Difficile de croire qu’en Orient, où l’hospitalité est un devoir sacré, on ait refusé d’accueillir une jeune femme sur le point d’accoucher.

A-t-on réellement éconduit Marie et Joseph, ou les a-t-on installés dans un endroit sommaire, mais discret, pour leur offrir la tranquillité que requérait la naissance imminente ? Quoi qu’il en soit, ce « manque de place » aux accents prophétiques a également marqué l’évangéliste Jean, dont le Prologue fait écho à l’Évangile de Luc : « Il est venu chez Lui, et les siens ne L’ont pas accueilli » (Jn 1, 11).

« Il n'y avait pas de place pour eux dans la salle commune »

Adoration des bergers Sylvain RiandetJésus, en effet, est « chez Lui » à Bethléem, la ville de David, puisque par Joseph Il est de la lignée du grand roi, mais « les siens » ne Le reconnaissent pas comme l’un des leurs. Isaïe, pourtant, les avait prévenus : « Un rameau sortira de la souche de Jessé, père de David, un rejeton jaillira de ses racines » (Is 11, 1). Pas de place dans la famille pour le rejeton dernier-né, donc, ni dans la salle commune avec le reste de l’humanité, ni même dans la ville de ses ancêtres. Rapporté à la culture de l’époque, cela est tout bonnement ahurissant : quel affront cuisant, pour Joseph... Ce premier rejet sera suivi de beaucoup d’autres. Né « hors de la porte de la ville » de Bethléem, Il sera crucifié « hors de la porte » de Jérusalem (He 13, 12) .
Quelle place pour Jésus dans notre monde matérialiste, individualiste et consumériste ? Quelle place pour un Sauveur dans le cœur d’une humanité qui ne se reconnaît pas pécheresse, et prétend se sauver toute seule ? L’auberge de l’humanité est pleine ! Pleine d’elle-même, de ses délires, de ses illusions et de ses caprices. Jésus dérange, ses disciples dérangent, son Église dérange.

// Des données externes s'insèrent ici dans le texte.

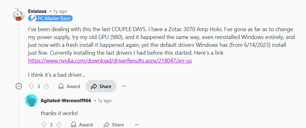Click the Steam icon in the flair
The image size is (306, 128).
coord(33,18)
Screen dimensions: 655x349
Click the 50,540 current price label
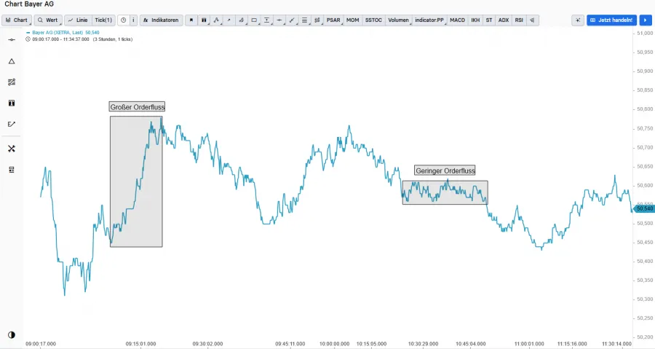point(643,208)
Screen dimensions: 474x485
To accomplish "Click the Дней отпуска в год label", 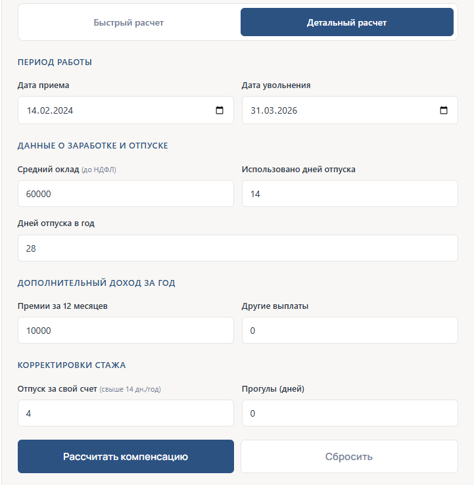I will coord(56,223).
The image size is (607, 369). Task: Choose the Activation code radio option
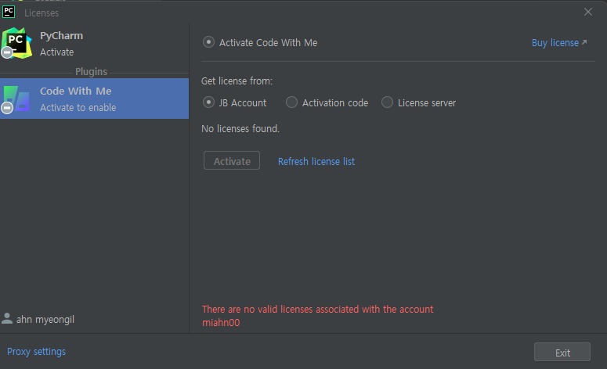click(291, 102)
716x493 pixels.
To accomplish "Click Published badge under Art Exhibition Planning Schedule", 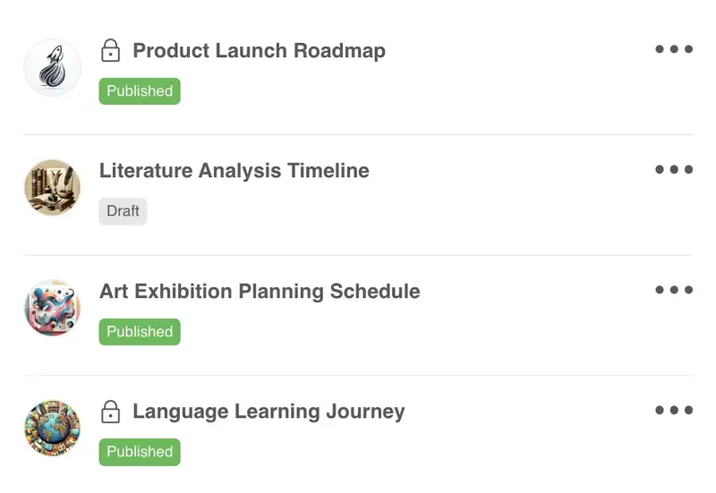I will [140, 332].
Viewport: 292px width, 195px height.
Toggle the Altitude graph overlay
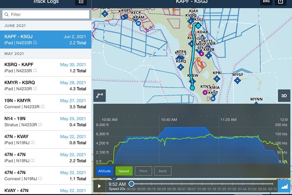105,171
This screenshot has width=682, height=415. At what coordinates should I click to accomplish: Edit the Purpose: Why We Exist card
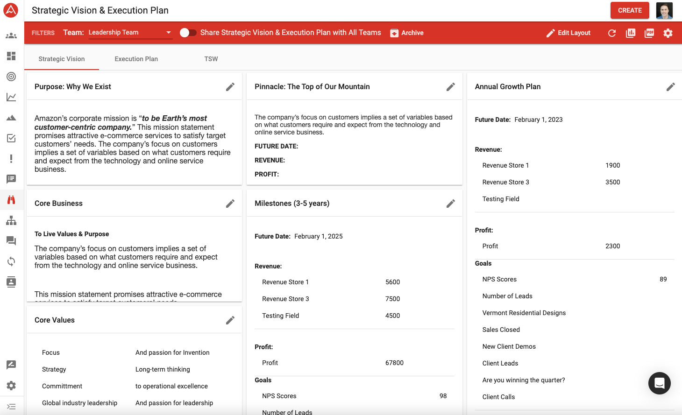(x=230, y=87)
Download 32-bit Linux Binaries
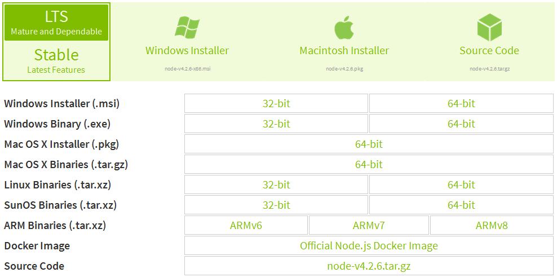 point(276,185)
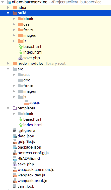
Task: Click the README.md markdown file icon
Action: click(15, 158)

Cette année encore, à Noël, Jésus sera refusé dans bien des foyers. On fera la fête, on échangera des cadeaux, mais on ne L’invitera pas – par indifférence, ignorance, hostilité parfois. Noël sans Jésus, un comble, non ?

À Noël, Jésus nous demande l’hospitalité

À nous aussi, Il demandera l’hospitalité. Discrètement, comme toujours, et avec le souci de nous laisser entièrement libres : Il ne s’imposera pas plus dans nos vies qu’Il ne s’est imposé dans celle des habitants de Bethléem. « Les siens », aujourd’hui, c’est nous, l’Église, le peuple des baptisés. Ses frères, ses sœurs, c’est nous ! Non en vertu d’une quelconque lignée humaine, mais par la foi, par la filiation divine qui fait de nous les enfants d’un même Père.

Comment allons-nous L’accueillir, ce Frère que tant d’hommes rejettent et qui frappe à notre porte ? S’il n’y a pas beaucoup de place pour Lui dans l’auberge du monde, il devrait y en avoir suffisamment dans l’étable de notre cœur. C’est petit, pas très propre, plein de courants d’air et de toiles d’araignées... Faisons le ménage dans l’écurie, mettons de la paille fraîche dans la mangeoire, préparons-nous, le rejeton de Jessé vient habiter chez nous. Et nous, nous Le porterons à ce monde qui L’ignore.